These will be intended to cater for a wide variety of potential students. There are technicians and technologists who perhaps left school at sixteen or seventeen and who, after two or three years in industry, feel that they could qualify as graduate scientists or technologists. There are many others, perhaps in clerical occupations, who would like to acquire new skills and new qualifications. There are many in all levels of industry who would desire to become qualified in their own or other fields, including those who had no facilities for taking GEC at 0 or A level, or other required qualifications; or housewives who might like to secure qualifications in English Literature, Geography or History.
(2) Harold Wilson, speech at the Labour Party Conference (1st October, 1963)

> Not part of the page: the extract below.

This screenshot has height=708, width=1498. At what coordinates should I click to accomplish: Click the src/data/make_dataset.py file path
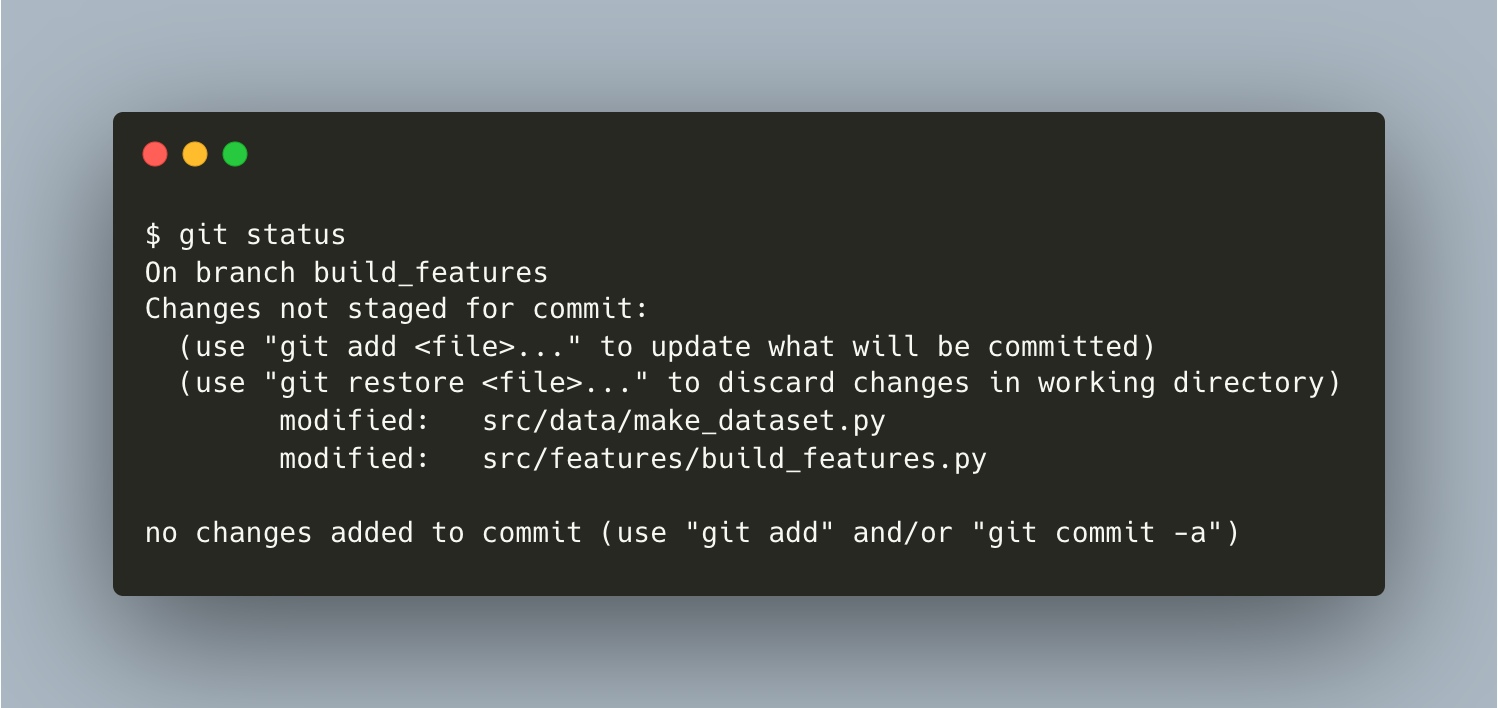click(x=684, y=421)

The problem is this: since technological progress, left to the mechanism of private industry and private property, can lead only to high profits for a few, a high rate of employment for a few and to mass redundancy for the many, if there had never been a case for socialism before, automation would have created it. Because only if technological progress becomes part of our national planning can that progress be connected to national ends.
So the choice is not between technological progress and the kind of easygoing world we are living in today. It is the choice between the blind imposition of technological advance, with all that means in terms of unemployment, and the conscious, planned, purposive use of scientific progress to provide undreamed of living standards and the possibility of leisure ultimately on an unbelievable scale.
Now I come to what we must do, and it is a four-fold programme. First, we must produce more scientists. Secondly, having produced them, we must be a great deal more successful in keeping them in this country. Thirdly, having trained them and kept them here, we must make more intelligent use of them when they are trained than we do with those we have got. Fourthly, we must organize British industry so it applies the results of scientific research more purposively to our national production effort. Russia is at the present time training ten to eleven times as many scientists and technologists. And the sooner we face up to that challenge the sooner we shall realize what kind of a world we are living in.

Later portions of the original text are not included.